Give a couple years before UPS trucks start getting robbed.
Everything is leading to a culling. Depopulation. Displacement, control, then depopulation.
Then more control.
Good point.
Something you're not likely to hear: "Yo yo, Ja'Neesha! Drop them earrings - you takin' us over $1,000, b**ch!"
I worked in retail, and actually this started to happen back in the 80’s.
Local police department frankly have too much on their plate in a lot of areas to be responding to every call for a junkie who’s shoplifting to finance his next fix.
The Civil Recovery thing came into being then. Frankly my employers would have rather had the money than a conviction (although good luck actually collecting on that judgment).
California geniuses - ya can’t beat’em!
Ten people stealing $900 worth of goods is only nine misdemeanors.
Walmart employees, including any security they may have, has been told they can’t touch them as they walk out with stuff. A friend recently witnessed a lady with a full basket of groceries just walking out screaming at the employees.....you can’t touch me! And they don’t.
I live in California and I feel like Lot living in Sodom. Trouble is my homeowners insurance doesn’t cover brimstone from heaven.
Yes! In the olden days, a customer would go to the front desk of the general store and present the clerk with a shopping list, the clerk would go to the shelves and pick the items and bring them to the front desk for the customer to purchase.
Customers didn’t prowl the store, the clerk knew exactly where everything was located and was much quicker than any customer could ever be.
The down side was there wasn’t much in the way of impulse buying, but who had excess cash anyway?
Piggly Wiggly got the customers herded into a serpentine path that went by every shelf and product, that boosted sales in a time when Godly customers remembered ‘Thou shall not steal’.
Then customers were finally trained to use a shopping cart and it was off to the races!
Don’t look back, unless you have an extreme craving for salt...
Come to Kalifornia and witness CAGOP. Always asking for money and very little public action that I have seen.
There are 47 states that are better.
_____________________
Ok, I’ll bite. Which are the other two states equal to or worse than California in your opinion?
New York, New Jersey.
I suppose one could make good arguments for several more.

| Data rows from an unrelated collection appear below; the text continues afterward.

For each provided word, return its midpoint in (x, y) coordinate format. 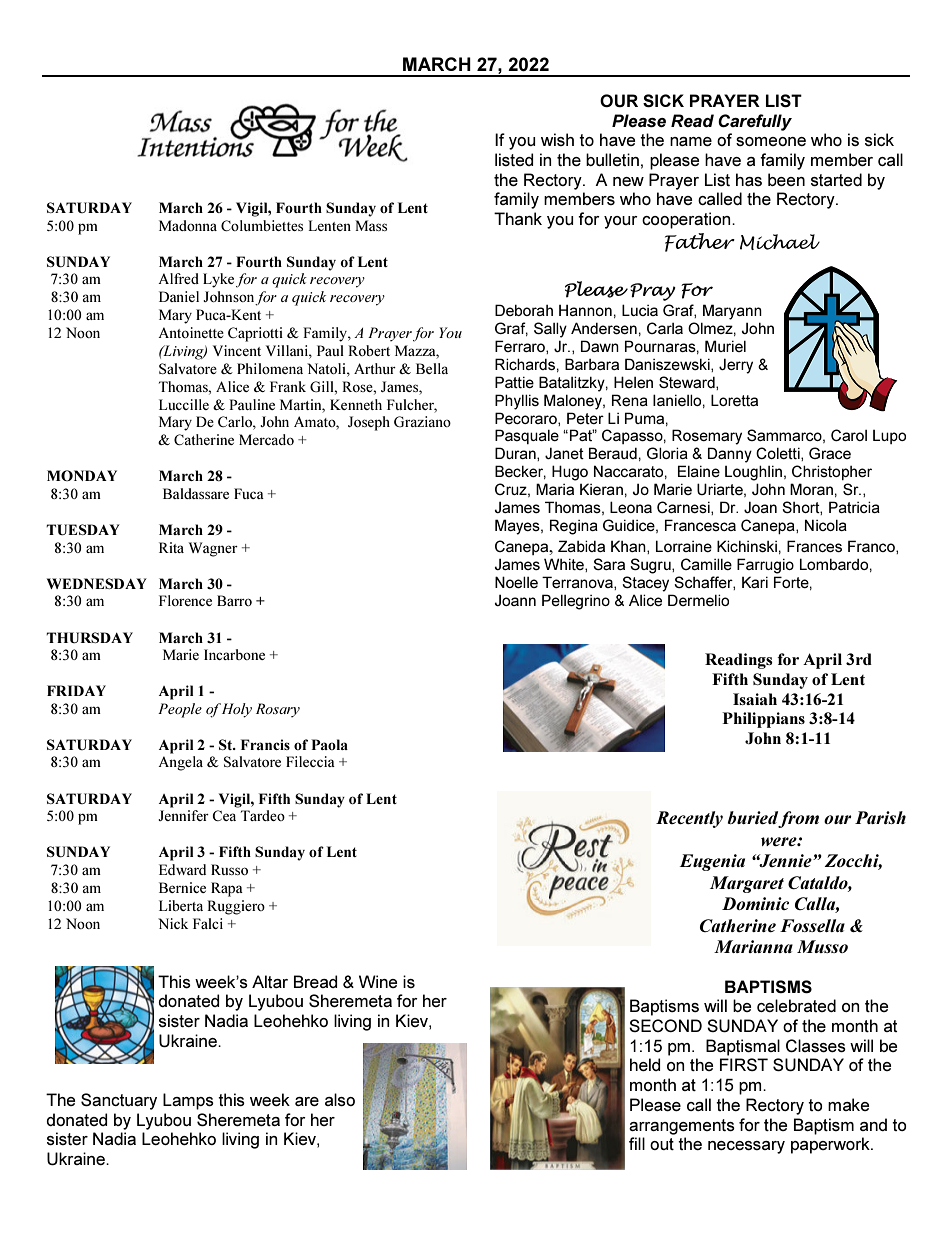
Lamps (188, 1101)
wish (557, 139)
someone (771, 141)
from (798, 819)
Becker (520, 472)
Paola (329, 744)
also (340, 1099)
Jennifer (183, 815)
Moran (811, 489)
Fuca (249, 493)
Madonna (188, 225)
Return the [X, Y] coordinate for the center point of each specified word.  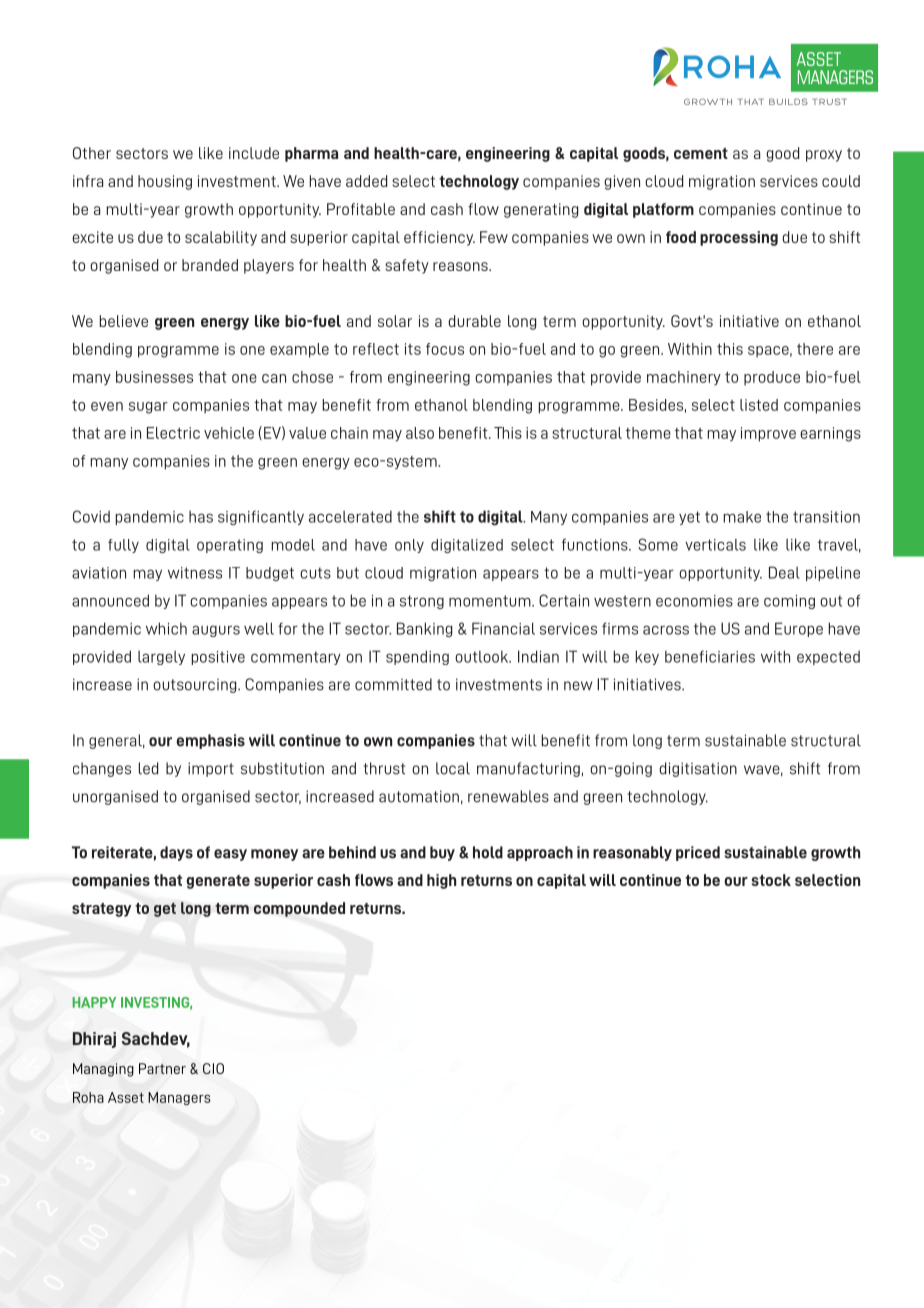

And thank you for recognizing it’s my opinion, not necessarily a statement of objective fact.
Ahh yes, those two. As former resident of both, we are in accord...IMHO
;>)
More documentation that liberals are stupid.
“More brick and mortar stores going to order online and pick it up and free home delivery
No chance of theft (aside from CC fraud).”
You’re forgetting the theft off people’s porches. The retailer and shipper have to cover that if it was left on the porch.